Toda filosofia de Espinosa (1983), fundamental nas obras de Deleuze (1998; 2002) e Deleuze e Guattari (1992; 1995 a e b), se fundamenta na tese central de que as coisas se definem por aquilo que se pode fazer, por aquilo que se faz e não por aquilo que “é”, como preconiza a filosofia platônica. Espinosa parte das perguntas: o que um corpo pode? Como aumentar a potência de agir em mim e nos outros? Compreender a autonomia como potência implica aceitar a possibilidade de

tomar decisões, construir ações, enfrentar os desafios, resolver os problemas e provocar acontecimentos, eventos e mediações.

Os mediadores H-NH se diferenciam entre si pelo que podem fazer e pelas ações/reações/delegações que provocam. A autonomia como potência, como poder fazer, se estabelece na dinâmica ação-reflexão-ação.

Em Buarque (1994) encontra-se a seguinte afirmação que faz todo sentido dentro dessa discussão sustentada na TRM.

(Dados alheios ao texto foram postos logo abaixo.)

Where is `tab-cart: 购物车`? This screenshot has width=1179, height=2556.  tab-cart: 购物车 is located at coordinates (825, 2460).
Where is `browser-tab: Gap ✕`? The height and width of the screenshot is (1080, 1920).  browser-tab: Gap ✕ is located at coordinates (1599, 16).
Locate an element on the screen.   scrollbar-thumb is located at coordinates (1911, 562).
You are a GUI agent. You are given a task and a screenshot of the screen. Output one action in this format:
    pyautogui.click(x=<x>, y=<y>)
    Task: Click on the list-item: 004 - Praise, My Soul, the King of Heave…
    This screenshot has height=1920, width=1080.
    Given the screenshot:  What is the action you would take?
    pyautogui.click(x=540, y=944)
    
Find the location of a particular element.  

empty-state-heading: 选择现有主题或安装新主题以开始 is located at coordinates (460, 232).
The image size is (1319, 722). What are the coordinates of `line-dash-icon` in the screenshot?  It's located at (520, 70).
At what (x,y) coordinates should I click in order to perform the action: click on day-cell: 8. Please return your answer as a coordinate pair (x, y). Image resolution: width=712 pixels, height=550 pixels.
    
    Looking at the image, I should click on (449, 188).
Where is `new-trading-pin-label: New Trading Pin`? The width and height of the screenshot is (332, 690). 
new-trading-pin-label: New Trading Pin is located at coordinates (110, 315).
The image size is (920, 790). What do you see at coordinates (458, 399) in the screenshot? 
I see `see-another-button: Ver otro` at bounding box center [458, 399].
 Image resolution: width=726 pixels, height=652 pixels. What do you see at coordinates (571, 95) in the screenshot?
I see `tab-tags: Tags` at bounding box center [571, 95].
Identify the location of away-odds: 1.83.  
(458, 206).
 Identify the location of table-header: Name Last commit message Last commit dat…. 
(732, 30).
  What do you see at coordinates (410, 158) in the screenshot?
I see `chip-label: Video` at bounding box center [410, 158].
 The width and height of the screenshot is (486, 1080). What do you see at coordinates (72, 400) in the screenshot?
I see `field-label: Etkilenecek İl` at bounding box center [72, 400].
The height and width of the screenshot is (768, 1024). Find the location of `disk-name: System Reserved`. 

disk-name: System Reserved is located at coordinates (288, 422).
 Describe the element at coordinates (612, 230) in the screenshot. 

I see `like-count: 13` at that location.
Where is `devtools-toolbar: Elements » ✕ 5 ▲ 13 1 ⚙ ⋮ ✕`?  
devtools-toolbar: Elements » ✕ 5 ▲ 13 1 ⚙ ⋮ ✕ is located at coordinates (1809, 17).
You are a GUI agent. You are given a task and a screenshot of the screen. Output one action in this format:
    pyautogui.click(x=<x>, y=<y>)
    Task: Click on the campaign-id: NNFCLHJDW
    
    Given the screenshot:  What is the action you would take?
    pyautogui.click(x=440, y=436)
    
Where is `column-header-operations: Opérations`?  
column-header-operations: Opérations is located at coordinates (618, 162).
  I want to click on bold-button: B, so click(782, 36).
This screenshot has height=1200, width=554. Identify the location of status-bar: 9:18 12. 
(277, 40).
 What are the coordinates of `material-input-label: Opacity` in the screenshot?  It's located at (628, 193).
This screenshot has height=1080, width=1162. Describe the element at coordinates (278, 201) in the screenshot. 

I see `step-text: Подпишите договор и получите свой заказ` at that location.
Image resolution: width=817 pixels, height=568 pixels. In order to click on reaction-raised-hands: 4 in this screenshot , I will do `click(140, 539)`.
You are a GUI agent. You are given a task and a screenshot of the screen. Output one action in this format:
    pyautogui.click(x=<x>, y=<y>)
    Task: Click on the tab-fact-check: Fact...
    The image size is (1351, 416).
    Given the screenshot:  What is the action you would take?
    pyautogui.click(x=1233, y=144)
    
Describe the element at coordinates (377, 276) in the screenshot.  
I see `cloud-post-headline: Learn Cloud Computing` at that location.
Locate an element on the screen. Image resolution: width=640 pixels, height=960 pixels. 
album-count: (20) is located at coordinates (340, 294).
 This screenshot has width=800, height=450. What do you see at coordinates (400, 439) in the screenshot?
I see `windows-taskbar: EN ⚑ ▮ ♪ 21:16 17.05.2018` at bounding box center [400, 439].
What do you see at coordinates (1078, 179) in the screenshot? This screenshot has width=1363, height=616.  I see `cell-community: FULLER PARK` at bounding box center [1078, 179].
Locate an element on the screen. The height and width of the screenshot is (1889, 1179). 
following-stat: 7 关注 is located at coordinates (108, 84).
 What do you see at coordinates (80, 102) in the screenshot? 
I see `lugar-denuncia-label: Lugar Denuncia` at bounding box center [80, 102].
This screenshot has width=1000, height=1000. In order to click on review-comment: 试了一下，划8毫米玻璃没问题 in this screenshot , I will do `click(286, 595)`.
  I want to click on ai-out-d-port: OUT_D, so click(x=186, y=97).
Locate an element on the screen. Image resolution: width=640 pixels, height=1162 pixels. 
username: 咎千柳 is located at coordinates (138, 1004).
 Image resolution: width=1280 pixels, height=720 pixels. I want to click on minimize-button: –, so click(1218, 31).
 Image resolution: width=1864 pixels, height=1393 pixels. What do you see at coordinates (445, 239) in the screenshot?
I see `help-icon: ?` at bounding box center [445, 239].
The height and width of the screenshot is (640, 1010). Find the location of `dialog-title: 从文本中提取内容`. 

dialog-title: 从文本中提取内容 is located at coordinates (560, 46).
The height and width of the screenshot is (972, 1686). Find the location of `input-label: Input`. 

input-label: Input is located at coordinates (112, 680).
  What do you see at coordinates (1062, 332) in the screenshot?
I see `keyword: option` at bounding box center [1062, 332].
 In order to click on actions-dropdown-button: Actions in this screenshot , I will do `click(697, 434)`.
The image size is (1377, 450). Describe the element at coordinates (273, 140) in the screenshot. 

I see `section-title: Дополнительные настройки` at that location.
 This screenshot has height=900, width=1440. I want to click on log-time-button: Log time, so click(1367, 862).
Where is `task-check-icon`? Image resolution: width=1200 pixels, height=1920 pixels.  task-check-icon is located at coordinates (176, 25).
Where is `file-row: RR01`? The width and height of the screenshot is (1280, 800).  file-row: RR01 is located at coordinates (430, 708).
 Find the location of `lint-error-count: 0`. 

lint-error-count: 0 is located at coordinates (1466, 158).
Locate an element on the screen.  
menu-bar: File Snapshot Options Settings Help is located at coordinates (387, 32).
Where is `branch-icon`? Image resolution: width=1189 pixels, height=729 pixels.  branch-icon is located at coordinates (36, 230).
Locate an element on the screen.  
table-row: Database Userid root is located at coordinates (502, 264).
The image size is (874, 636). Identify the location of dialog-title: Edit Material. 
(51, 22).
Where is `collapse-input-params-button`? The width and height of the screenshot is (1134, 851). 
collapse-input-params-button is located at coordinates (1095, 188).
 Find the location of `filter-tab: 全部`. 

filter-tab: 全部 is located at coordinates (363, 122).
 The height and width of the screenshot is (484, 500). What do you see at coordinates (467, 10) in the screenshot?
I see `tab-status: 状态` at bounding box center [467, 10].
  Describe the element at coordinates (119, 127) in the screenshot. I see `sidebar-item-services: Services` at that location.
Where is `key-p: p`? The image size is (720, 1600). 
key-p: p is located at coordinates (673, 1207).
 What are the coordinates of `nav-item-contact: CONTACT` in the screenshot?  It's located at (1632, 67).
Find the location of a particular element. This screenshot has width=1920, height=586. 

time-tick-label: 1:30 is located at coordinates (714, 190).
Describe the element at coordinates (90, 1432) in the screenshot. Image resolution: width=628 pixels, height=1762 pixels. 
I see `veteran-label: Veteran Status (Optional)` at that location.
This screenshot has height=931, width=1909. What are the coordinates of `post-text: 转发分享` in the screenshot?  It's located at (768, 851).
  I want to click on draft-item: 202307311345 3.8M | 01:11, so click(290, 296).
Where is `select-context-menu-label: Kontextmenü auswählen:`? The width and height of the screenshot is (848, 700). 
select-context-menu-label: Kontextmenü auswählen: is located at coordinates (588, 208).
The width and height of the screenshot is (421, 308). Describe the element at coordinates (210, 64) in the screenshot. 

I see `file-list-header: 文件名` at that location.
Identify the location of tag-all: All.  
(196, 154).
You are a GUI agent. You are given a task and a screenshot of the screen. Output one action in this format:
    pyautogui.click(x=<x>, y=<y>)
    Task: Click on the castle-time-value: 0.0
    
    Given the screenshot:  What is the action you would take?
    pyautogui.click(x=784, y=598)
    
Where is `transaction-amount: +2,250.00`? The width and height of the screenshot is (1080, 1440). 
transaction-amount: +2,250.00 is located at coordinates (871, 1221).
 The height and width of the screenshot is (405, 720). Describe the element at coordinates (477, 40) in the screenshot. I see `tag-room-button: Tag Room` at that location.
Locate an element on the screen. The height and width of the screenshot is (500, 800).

A autonomia é condição para o trabalho competente. Mas, autonomia não significa isolamento. Lamentavelmente, em muitos casos, a comunidade acadêmica tem uma concepção equivocada de autonomia. Defende um isolamento que se transforma em autonomia cadavérica, que se manifesta pela passividade, pela negatividade em relação aos desejos, impulsos ou sugestões do mundo exterior, ou defende autonomia autista, que se manifesta em um total isolamento ensimesmado, que não toma conhecimento da sociedade. (p.166).

A autonomia, como potência/poder de decisão e ação, constitui um postulado essencial na performance docente, uma vez que implica na politicidade do processo ensino-aprendizagem. Freire (1999) defende a pedagogia da autonomia afirmando que ela tem a qualidade de ser política, uma vez que envolve professores, estudantes, conteúdos, métodos, técnicas e materiais num mesmo movimento espiralado. Para ele, a educação “é diretiva, por isso política, é artística e moral, serve-se de meios, de técnicas, envolve frustrações, medos, desejos” (p.78).

A autonomia como potência na performance docente configura-se como

princípio de decisão estabelecendo critérios e parâmetros para a dimensão política no processo de elaboração de materiais didáticos para EaD.